Dataset entries:
══════════

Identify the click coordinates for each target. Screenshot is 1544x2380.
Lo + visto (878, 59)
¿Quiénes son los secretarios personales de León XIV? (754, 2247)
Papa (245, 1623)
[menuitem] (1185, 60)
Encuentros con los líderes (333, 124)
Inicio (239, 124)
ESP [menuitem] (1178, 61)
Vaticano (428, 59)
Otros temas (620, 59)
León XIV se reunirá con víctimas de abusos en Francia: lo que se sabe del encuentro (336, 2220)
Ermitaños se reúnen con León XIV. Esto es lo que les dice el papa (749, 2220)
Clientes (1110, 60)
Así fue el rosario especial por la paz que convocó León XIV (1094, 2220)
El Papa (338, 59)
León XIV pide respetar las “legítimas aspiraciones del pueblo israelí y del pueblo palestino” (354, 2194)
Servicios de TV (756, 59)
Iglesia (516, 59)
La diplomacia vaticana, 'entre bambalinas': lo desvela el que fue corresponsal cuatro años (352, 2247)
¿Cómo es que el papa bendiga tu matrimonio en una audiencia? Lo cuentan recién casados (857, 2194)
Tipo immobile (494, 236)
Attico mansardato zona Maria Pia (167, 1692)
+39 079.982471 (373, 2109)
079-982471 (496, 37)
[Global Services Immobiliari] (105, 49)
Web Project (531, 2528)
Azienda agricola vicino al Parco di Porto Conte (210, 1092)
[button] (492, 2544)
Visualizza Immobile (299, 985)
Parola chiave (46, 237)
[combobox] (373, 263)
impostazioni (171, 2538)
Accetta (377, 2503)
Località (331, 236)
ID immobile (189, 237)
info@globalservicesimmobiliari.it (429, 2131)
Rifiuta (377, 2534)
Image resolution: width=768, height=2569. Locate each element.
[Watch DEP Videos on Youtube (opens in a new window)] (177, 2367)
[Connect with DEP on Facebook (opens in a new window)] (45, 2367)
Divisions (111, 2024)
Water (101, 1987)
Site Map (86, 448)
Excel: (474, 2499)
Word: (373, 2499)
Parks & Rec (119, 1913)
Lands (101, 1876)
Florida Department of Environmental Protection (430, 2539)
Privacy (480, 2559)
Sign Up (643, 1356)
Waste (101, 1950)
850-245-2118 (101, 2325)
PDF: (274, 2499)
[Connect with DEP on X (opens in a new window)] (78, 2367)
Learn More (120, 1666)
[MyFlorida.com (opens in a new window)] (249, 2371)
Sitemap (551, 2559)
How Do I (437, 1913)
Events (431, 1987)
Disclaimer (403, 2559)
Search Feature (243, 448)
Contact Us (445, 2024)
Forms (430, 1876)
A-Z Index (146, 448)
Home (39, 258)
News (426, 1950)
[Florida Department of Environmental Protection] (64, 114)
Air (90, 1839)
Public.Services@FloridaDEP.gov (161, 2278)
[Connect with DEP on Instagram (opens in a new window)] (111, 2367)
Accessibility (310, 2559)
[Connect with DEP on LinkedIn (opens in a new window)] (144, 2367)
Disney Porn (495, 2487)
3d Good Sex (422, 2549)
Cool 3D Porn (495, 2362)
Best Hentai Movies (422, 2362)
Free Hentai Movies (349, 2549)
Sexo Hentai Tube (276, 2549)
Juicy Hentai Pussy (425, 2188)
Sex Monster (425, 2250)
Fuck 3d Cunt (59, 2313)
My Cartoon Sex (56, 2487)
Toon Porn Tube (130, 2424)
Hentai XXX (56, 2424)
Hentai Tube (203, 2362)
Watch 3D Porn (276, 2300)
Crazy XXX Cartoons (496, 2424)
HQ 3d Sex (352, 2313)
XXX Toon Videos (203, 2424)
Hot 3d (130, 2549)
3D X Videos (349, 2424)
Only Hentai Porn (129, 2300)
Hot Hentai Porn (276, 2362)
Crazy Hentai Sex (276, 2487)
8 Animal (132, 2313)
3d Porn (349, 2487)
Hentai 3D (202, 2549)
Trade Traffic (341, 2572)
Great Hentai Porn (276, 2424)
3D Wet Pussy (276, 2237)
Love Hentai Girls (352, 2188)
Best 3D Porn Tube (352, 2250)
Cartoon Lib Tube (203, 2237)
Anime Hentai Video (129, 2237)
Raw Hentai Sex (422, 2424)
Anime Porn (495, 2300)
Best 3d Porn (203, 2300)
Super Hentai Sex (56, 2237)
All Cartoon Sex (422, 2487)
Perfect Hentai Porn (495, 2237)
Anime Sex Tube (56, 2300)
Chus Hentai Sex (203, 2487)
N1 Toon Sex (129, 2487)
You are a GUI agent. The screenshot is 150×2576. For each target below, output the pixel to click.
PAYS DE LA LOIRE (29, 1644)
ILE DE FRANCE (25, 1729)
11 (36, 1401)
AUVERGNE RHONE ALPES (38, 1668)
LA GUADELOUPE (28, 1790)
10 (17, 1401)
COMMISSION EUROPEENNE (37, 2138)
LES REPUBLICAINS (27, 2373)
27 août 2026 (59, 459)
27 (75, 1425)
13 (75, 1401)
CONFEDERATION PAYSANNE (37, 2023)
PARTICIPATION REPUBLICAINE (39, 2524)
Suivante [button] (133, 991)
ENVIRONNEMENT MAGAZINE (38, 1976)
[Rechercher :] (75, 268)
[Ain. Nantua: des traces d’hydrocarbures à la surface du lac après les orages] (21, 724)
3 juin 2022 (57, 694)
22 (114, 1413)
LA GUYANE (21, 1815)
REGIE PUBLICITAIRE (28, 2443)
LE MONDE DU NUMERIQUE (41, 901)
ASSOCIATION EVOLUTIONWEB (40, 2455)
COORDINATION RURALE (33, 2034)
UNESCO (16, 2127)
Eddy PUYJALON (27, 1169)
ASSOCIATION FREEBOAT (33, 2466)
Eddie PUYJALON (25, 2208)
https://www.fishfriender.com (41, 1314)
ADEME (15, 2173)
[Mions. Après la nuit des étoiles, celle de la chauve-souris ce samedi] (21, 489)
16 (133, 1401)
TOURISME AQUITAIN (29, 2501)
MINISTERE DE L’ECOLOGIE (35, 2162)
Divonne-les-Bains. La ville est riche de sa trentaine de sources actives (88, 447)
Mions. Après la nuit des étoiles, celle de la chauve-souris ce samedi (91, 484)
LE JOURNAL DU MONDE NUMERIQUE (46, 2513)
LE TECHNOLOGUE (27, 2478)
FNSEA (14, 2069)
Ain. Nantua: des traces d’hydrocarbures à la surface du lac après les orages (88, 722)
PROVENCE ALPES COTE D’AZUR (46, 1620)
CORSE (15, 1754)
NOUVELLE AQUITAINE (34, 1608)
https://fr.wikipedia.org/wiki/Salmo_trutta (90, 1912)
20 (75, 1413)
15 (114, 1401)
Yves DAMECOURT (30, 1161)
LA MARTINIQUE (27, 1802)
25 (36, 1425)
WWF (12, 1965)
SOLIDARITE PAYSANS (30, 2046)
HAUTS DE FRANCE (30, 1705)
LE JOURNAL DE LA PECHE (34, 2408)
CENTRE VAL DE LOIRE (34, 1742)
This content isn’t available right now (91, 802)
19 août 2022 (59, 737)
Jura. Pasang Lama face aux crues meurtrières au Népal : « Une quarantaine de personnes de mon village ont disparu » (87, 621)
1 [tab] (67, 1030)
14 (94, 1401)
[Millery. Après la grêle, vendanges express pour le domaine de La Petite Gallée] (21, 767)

══════════

(How to complete this task) Which lines of the records above contain the word "Anime"? Show each of them.

(Answer section)
Anime Hentai Video (129, 2237)
Anime Porn (495, 2300)
Anime Sex Tube (56, 2300)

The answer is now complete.